Rockwell’s remaining industries by percentage:
In 1919, Willard Rockwell purchased a small axle plant called Wisconsin Parts Co. to produce a new, improved axle based on his own design. How Rockwell has changed over the decades:
1953: Wisconsin Parts merges with Standard Steel & Spring and Timken Detroit to form Rockwell Spring & Axle Co.
1967: Rockwell-Standard and North American Aviation merge, forming a new company named North American Rockwell, with $2.4 billion in sales.
1973: Rockwell acquires Collins Radio Co.; name changes from North American Rockwell to Rockwell International. The 1970s also bring in government contracts to build B-1B bombers and a fleet of space shuttles. Its semiconductor business begins making modems for facsimile machines in 1978.
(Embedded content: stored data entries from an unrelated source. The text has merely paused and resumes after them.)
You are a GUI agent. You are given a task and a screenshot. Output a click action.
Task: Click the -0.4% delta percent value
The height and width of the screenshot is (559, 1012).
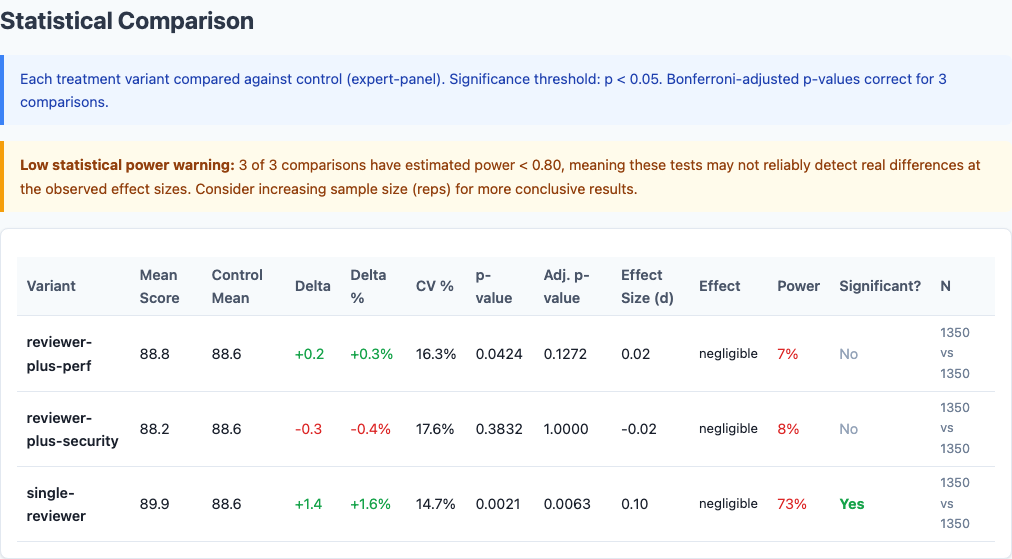click(371, 429)
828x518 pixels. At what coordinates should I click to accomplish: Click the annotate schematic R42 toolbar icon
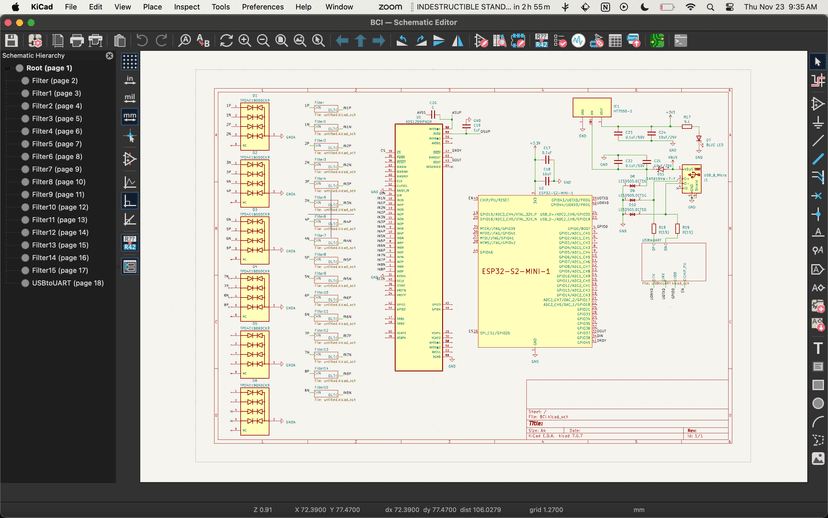point(540,41)
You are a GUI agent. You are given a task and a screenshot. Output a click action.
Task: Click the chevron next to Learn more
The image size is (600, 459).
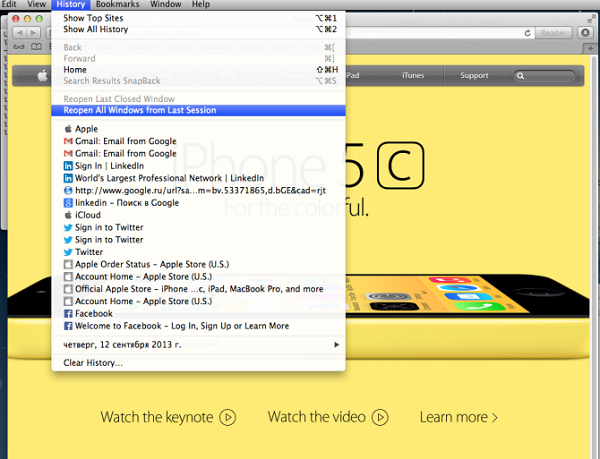(494, 417)
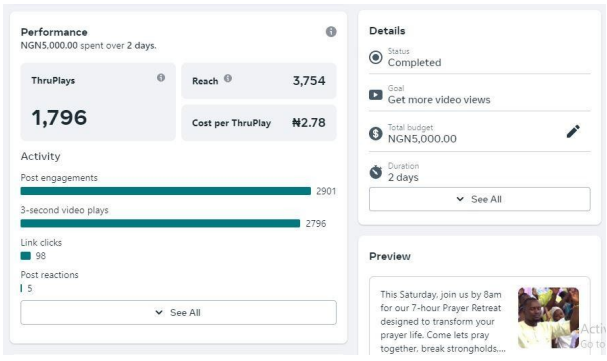Expand See All under Activity
The width and height of the screenshot is (607, 361).
178,313
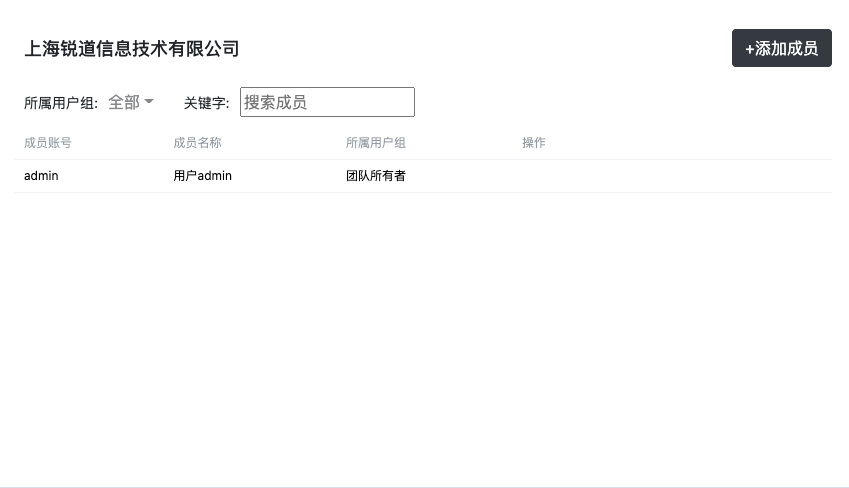Click the 团队所有者 group cell
The height and width of the screenshot is (488, 849).
tap(375, 176)

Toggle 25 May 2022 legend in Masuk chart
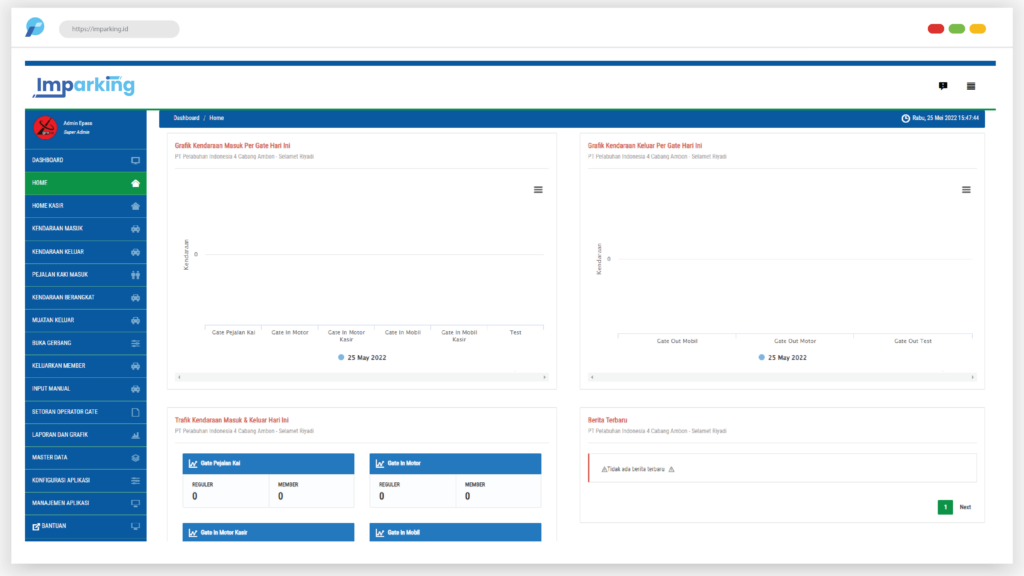point(362,356)
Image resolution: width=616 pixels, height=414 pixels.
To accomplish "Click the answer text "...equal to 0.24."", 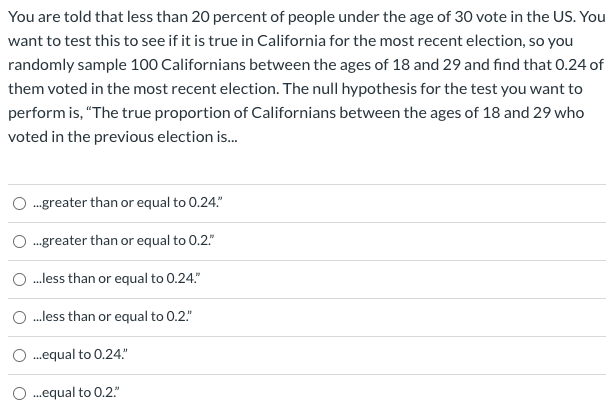I will (81, 355).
1985: $1 billion is added to Rockwell’s sales in electronics with the $1.6-billion acquisition of Allen-Bradley. Government contracts make up 60% of revenue but government business is falling off. Rockwell begins emphasizing commercial and international sales.
1995: Rockwell’s automation business grows with acquisition of Reliance Electric, a well-known maker of industrial motors, drives and power transmission products. Automation is the company’s biggest business as annual sales reach $3 billion.
1996: In a move to dominate in three main areas--automation, semiconductor systems and avionics/communications--Rockwell sells its aerospace and defense businesses to Boeing for $3.2 billion.
1997: To further concentrate on market domination, Rockwell spins off its automotive components business. International and commercial sales reach 93% of the company’s total sales--a huge shift from the Rockwell of the 1980s.
1998: Rockwell announces plans to move its semiconductor unit into a separate, publicly traded company.